■ **DATA SHOWN**

··········

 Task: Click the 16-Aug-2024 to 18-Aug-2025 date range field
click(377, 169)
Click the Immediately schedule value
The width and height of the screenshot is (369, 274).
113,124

··········

Your task is to retype the records above exactly.

■ **TASK RESPONSE**
 Task: Click the 16-Aug-2024 to 18-Aug-2025 date range field
click(377, 169)
Click the Immediately schedule value
The width and height of the screenshot is (369, 274).
113,124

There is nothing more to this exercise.